Benefits must no longer be unconditional

Monday, 22 August 2011

Benefits must no longer be unconditional

Synopsis

After the riots, David Cameron said the cure for the "sick" parts of our society was to restore discipline and end the something-for-nothing culture. Polls show people think he's right. But will he be able to translate his instincts into reality?

Though many people support cutting off rioters' benefits, I'm sceptical about whether this will happen. There's a better approach, which is also more realistic politically. Academics call it "conditional welfare". As well as restoring authority, the evidence is that it could help reduce the mass worklessness that has plagued many parts of Britain for the past 30 years.

Conditional welfare has several elements. The first step is to divert people from claiming benefits in the first place. When you first turn up to make a claim, officials don't start filling out forms. Instead they suggest jobs you could do. In some American states, people have to show they have looked for work for a couple of weeks before starting to make a claim, which slashes the numbers going on to welfare.

The next step is much better tailoring of treatment, so people's problems are identified quickly. Jobcentres don't ask obvious questions such as, "Are you a drug addict or drinker?" Better targeting means we won't waste money on those who don't need help, and don't leave those with problems to flounder.

After a period on welfare, or immediately in some cases, you have to work for your benefits. This causes people to leave welfare more quickly, and find jobs that pay real money instead. This idea is controversial, but a poll for the think tank Policy Exchange a few months ago found that nearly 80 per cent of people supported the idea that those who had been on benefits for more than a year should have to do community work in return for their benefits.

In many other countries, people on "workfare" can be seen cleaning the streets, picking up litter and removing graffiti. In Britain, this approach was piloted in 1996-97. But although the pilots were successful, they were never followed up. The current "Work Programme" does require people who have been out of work for more than a year to attend programmes of coaching, training and work placements. But this lacks the clarity and deterrent factor of schemes in other countries which replicate the normal working week. Traditionally, officials have worried about the cost of such programmes, but, properly targeted, they could more than pay for themselves.

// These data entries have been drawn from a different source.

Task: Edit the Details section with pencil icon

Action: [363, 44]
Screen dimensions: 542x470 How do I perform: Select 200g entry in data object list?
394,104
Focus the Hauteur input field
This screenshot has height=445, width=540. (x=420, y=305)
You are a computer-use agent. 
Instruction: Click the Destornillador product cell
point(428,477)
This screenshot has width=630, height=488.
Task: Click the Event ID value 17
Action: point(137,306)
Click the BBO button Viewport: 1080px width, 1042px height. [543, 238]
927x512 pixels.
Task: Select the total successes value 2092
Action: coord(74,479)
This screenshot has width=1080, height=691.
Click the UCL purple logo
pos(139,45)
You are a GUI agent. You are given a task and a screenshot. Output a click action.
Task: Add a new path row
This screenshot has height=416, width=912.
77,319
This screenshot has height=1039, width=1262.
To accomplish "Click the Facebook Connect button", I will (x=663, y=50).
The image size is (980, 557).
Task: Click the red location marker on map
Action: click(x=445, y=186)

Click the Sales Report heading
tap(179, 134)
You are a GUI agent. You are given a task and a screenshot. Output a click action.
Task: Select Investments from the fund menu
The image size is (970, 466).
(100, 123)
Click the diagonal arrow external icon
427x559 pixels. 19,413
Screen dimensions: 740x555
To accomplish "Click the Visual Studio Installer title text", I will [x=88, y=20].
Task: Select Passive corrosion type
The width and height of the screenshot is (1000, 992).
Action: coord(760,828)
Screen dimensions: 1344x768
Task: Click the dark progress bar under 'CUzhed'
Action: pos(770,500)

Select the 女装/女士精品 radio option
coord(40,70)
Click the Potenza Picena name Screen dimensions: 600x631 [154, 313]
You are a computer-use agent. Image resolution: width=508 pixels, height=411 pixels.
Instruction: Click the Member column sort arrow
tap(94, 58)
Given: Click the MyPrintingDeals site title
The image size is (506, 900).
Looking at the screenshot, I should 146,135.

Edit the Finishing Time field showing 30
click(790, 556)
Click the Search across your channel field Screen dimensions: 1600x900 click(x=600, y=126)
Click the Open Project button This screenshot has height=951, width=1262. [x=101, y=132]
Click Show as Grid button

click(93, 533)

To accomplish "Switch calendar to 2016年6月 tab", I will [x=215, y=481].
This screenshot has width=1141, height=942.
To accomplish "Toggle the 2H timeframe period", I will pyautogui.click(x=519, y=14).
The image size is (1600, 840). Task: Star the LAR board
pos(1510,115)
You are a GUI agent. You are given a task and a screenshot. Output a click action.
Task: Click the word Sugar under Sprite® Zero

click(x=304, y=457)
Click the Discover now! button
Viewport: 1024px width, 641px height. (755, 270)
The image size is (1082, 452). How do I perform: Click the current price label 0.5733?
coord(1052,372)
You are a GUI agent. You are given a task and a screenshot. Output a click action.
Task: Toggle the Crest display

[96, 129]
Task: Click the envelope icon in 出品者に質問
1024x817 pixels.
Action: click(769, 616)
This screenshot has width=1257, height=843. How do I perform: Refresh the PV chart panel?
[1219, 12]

To restore the idea of something for something, we need to make National Insurance count again. For example, everyone on Jobseeker's Allowance basically has the right to turn down jobs they don't want for the first three months of their claim. This is appropriate for those who have paid in, but not for those who haven't.

Much of the long-term welfare problem and related criminality is really about drugs. The Department for Work and Pensions estimated a few years ago that there are around 300,000 severe drug users on benefits. Many more will be alcoholics. We could learn from the "Hope" project in Hawaii. Drug-addicted offenders in the community were tested every day. Failure to stay clean meant an immediate prison sentence. The sentence was shorter than the traditional length, but it was immediately applied, not on the sixth such breach. This improved compliance and cut relapsing so radically that it saved money and freed up prison spaces. As any parent knows, responsibility is taught through clear boundaries, enforced predictably. Our current criminal justice system rarely displays these qualities: only half of community sentences are completed, and prisons are awash with drugs.

Sanctions for breaking benefit rules don't have to be big, but consistently and firmly deployed. A long-running issue is that it's hard to take benefits from those with children. Perhaps we could learn from Australia, where the sanction for problem drinkers is that benefits are no longer paid as cash, but on a card that can only be used for food and necessities.

Before the riots, the Prime Minister hit out at absent dads. There are roughly 300,000 absent fathers who are on benefits. They pay just £5 a week, deducted from their benefits, no matter how many children are involved. Instead of tiny fines, worth less than a packet of cigarettes, they should face stronger work requirements of the kind described above. Only by getting these men into work will they be able to earn the money to support their children.

Some people say there are no jobs. But people from outside Britain are finding work, while British nationals aren't. Some people would say the ideas above are too tough. But there's nothing nice about leaving people to rot on benefits.

The Government is trying to improve the financial incentives to work. That's important, but it will take years. We know conditional welfare can work quickly. In Australia, welfare rolls were cut by around a third once claimants were asked to attend compulsory work programmes. In Wisconsin, the US state which went furthest in implementing conditional welfare, the caseload dropped by a staggering 87 per cent – twice the national average.

Reducing worklessness is the biggest contribution government can make to reducing family breakdown. It would help to restore authority, and change the culture of entitlement without responsibility. It's an idea whose time has come.